Hell knows why I'm doing this, too much time on my hands, but here goes.
This 40% false positive for GC-C-IRMS test has been quoted only by Twoggle3 (this is seemingly your source for the information on this point). Twoggle3 links to this research paper:
https://www.doping.nl/media/kb/7048/H%C3%BClsemann%20et%20al%202020.pdfYou will note from the paper that the "40% false positive" statistic is derived from a sample of 5. Yes, that's right, 5. Two out of the 5 participants who ate boar offal in the study resulted in a false positive. You will also note that the authors of that study do not use the phrase "40% false positivity rate", and for good reason. Anyone with a scientific background would refuse to say that a test has a 40% false positivity rate based on a study of 5 participants.
Here's something that Twoggle3 doesn't draw attention to - both of the participants who produced the false positive were male. Now, as someone who thinks critically about these things, I would not rule out that false positives could also occur in women, but I also would not run around shouting about a 40% false positivity rate. If we apply Twoggle3's logic, then the false positivity rate among women is actually 0% (yup, zero). That interpretation is as much garbage as Twoggle's original interpretation, but you see how we can twist figures from scientific studies to confirm our priors.

INFORMATION PROVIDED >>
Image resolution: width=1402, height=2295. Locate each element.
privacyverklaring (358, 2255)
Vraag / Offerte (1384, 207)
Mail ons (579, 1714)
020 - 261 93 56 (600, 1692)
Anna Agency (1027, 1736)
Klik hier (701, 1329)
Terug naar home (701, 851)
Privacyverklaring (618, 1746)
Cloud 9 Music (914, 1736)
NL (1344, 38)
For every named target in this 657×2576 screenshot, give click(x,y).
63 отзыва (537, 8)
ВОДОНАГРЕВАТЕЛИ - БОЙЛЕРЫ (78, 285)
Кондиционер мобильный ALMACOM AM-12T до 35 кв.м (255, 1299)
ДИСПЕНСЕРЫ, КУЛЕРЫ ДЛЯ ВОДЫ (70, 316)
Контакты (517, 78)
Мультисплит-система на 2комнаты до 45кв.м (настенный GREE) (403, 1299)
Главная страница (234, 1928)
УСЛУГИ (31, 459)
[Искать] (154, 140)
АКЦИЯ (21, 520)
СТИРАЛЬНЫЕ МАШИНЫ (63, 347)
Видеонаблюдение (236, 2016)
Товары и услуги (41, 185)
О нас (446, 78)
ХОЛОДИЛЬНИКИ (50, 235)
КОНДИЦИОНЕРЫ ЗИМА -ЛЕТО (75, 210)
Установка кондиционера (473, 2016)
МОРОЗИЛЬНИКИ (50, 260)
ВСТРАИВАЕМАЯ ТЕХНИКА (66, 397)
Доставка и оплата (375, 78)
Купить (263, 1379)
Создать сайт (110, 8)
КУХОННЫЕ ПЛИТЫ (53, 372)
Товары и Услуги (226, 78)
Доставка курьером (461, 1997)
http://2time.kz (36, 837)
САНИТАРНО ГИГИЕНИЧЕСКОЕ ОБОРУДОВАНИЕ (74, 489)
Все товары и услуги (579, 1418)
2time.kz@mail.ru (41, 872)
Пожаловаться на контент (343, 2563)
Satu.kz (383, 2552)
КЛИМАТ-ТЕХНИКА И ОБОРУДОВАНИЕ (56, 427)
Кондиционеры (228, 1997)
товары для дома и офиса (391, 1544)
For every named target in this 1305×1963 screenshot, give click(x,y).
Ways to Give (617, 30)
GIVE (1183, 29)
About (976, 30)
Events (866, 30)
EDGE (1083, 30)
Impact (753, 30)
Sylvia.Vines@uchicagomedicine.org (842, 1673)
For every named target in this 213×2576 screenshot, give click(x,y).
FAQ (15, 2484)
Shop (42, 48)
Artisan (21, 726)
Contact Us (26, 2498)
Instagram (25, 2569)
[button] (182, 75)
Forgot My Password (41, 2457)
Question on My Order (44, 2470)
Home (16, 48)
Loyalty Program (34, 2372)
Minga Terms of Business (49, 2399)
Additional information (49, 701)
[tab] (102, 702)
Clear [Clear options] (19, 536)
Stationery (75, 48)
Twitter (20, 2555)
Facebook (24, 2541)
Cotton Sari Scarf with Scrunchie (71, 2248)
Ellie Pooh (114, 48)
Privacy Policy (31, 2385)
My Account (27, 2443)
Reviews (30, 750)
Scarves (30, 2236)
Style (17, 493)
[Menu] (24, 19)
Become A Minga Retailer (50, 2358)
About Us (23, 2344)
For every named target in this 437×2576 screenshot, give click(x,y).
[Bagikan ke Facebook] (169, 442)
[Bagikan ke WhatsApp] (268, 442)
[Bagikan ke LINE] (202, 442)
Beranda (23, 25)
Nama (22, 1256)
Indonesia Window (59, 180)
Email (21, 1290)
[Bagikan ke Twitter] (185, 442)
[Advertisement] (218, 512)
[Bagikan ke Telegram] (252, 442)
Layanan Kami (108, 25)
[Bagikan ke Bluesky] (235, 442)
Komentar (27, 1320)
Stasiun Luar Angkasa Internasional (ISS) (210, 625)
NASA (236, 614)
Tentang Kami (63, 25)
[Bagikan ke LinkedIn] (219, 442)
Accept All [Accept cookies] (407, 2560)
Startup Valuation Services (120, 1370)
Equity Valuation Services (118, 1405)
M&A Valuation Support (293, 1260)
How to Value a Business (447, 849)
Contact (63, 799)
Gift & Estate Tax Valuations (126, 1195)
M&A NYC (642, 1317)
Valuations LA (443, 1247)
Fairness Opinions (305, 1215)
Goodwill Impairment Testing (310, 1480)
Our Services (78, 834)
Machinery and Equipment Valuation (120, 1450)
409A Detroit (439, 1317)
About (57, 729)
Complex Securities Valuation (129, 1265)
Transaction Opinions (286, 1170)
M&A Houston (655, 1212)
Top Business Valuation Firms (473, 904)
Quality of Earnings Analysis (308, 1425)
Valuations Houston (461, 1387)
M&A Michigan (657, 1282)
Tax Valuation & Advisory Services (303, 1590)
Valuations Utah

REQUIRED TASKS >>
a – In the post about the 40% false-positive figure, why does the writer say the study's authors do not use the phrase "40% false positivity rate"? Answer in one to three sentences.
b – List each distinct numerical figure stated in the sentences of the post about the 40% false-positive figure, excluding the link, and say briefly what each one refers to.
c – Please go on with the post about the 40% false-positive figure, starting after its final sentence.
The items that come after the post are separate material.

RESPONSES BY TASK >>
a – The figure comes from a sample of only five participants, two of whom produced false positives after eating boar offal. According to the writer, anyone with a scientific background would refuse to claim a 40% false positivity rate from a study of five people.

b –
- 40%: the false positive figure for the GC-C-IRMS test quoted by Twoggle3
- 5: the number of participants in the study who ate boar offal
- Two: the number of those participants whose results were false positives
- 0%: the false positivity rate among women if Twoggle3's logic is applied

c –
Next, Twoggle links to the WADA technical report in which a pharmacokinetics analysis was added as an option in cases where boar offal was ingested. The relevant section is 3.2.1 of this report:
https://www.wada-ama.org/sites/default/files/resources/files/td2021na_final_eng_1.pdfRojo and Twoggle claim that these new rules state that a pharmacokinetics study "must" be done to establish if the nandrolone is exogenous. Let's look at the actual language used in the WADA document:
"The origin of the urinary 19-NA may not be established by GC/C/IRMS analysis, since the varying diets of migrating wild boars lead to dissimilar δ13C values which may range between -15 ‰ and -25 %. Therefore, if the consumption of edible parts of intact pigs is invoked by an Athlete as the unlikely origin of a 19-NA finding, this may be established based on the pharmacokinetics of 19-NA excretion."
So, WADA states that the GC-C-IRMS analysis *may not* establish if nandrolone was exogenous - it doesn't say that it can't establish this. Similarly, it states that a pharmacokinetics analysis *may* be used, it doesn't say that it *has to* be used. This is important since Rojo is using definitive language that is nowhere in the WADA document.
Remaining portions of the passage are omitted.